Input records —
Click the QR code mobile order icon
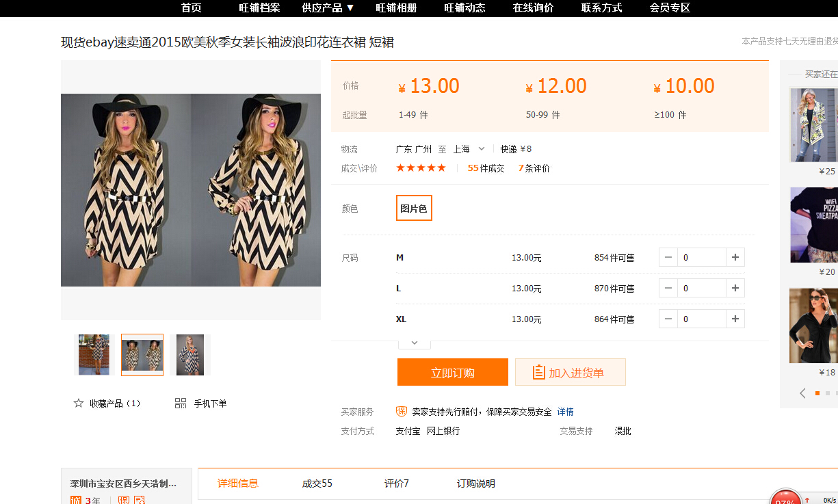Viewport: 838px width, 504px height. click(x=181, y=403)
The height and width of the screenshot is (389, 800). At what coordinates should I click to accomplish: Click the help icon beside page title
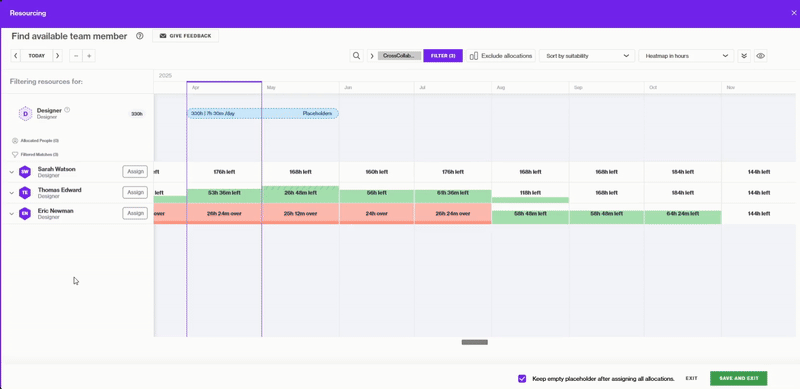tap(140, 36)
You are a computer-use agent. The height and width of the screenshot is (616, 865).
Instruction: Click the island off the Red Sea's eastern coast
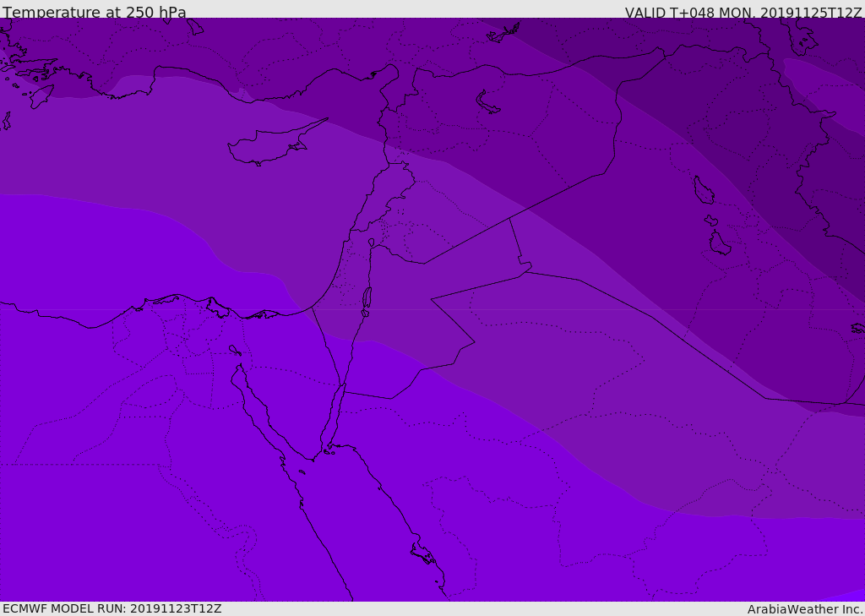[424, 553]
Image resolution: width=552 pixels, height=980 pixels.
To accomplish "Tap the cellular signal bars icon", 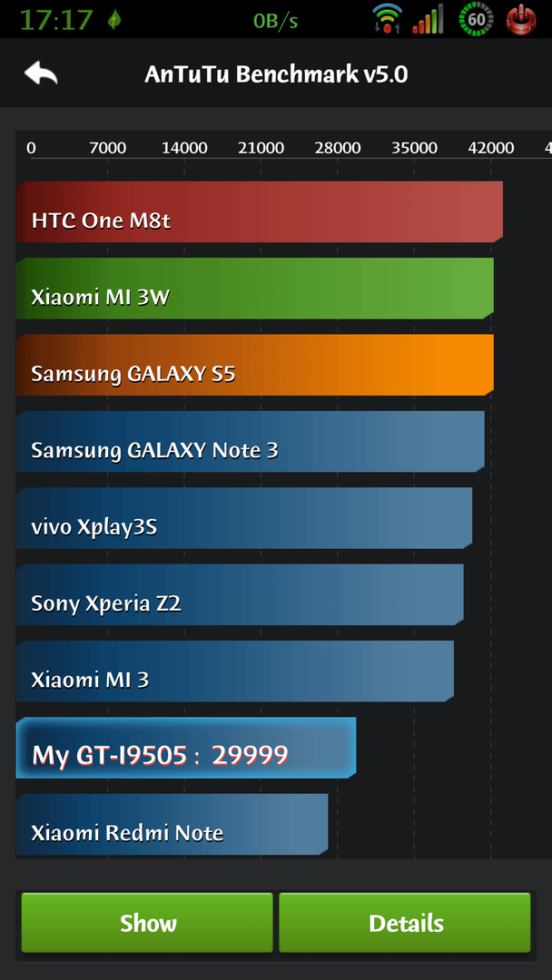I will point(429,19).
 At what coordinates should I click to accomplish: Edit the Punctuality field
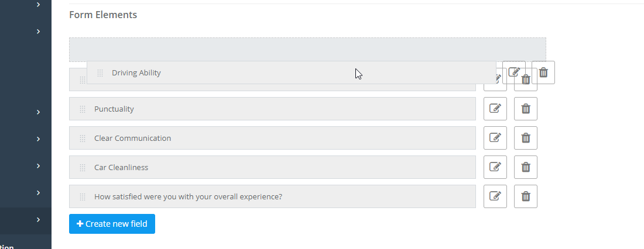coord(495,109)
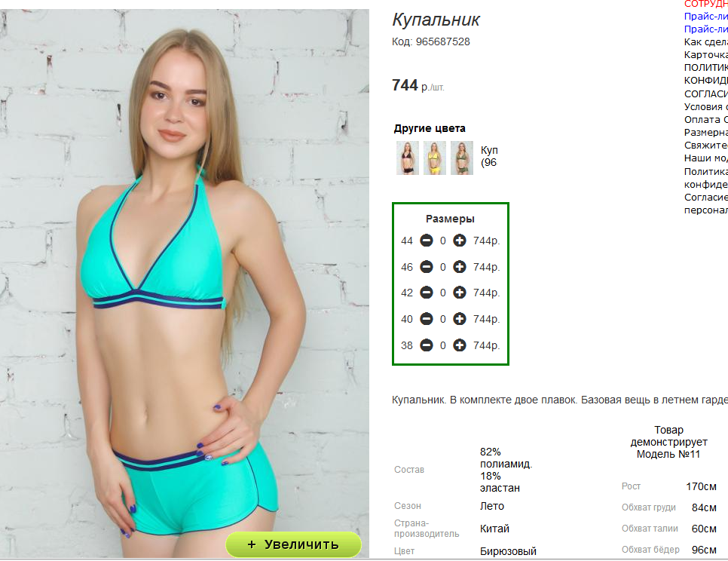Increase quantity for size 42
This screenshot has height=561, width=728.
[460, 293]
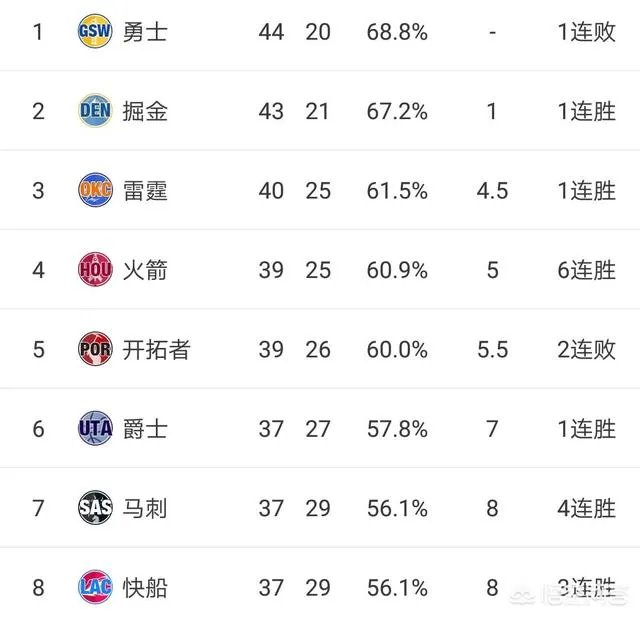Click the OKC Thunder team logo
This screenshot has height=617, width=640.
click(x=95, y=190)
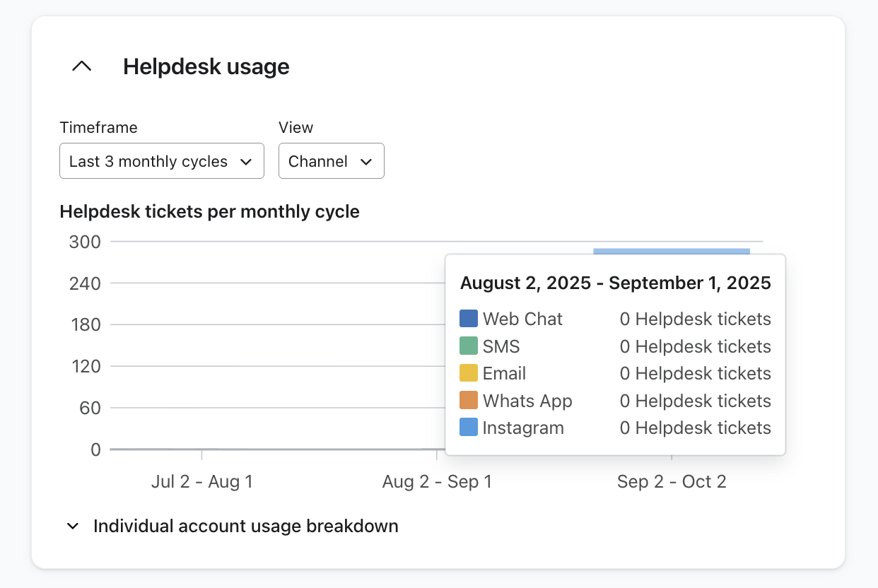Viewport: 878px width, 588px height.
Task: Click the Timeframe field label
Action: click(x=98, y=127)
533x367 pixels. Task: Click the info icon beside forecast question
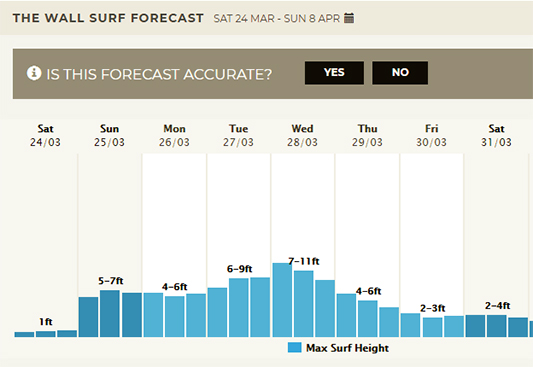pos(34,73)
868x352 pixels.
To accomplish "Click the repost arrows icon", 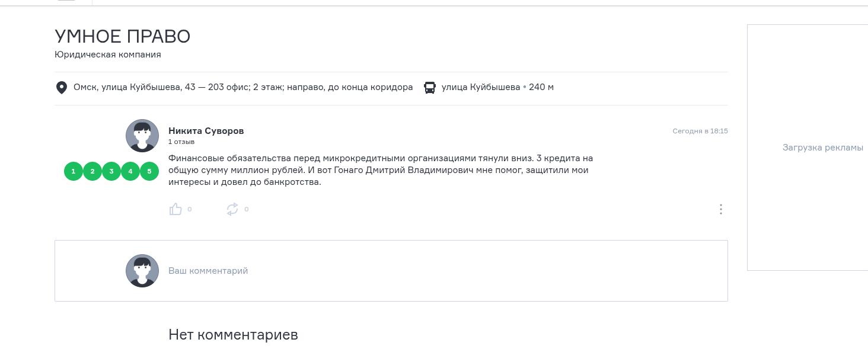I will [232, 209].
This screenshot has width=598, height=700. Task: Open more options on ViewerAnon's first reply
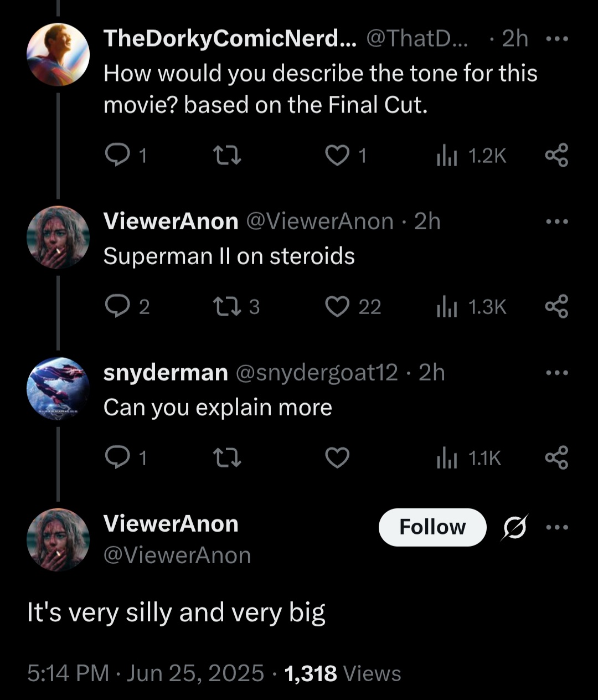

What is needed — Every line above from the one with "At what coordinates should I click to accomplish: Edit" down to the one with "868x352 pixels." must be written out exactly, and no picture may appear.

Your response —
 At what coordinates should I click to accomplish: Edit the Punctuality field
coord(495,109)
Increase quantity for size 42
This screenshot has height=561, width=728.
[460, 293]
Click the OKC Thunder team logo
This screenshot has height=617, width=640.
click(x=95, y=190)
Viewport: 878px width, 588px height.
Task: Click the Timeframe field label
Action: click(x=98, y=127)
533x367 pixels. Task: Click the info icon beside forecast question
pos(34,73)
868x352 pixels.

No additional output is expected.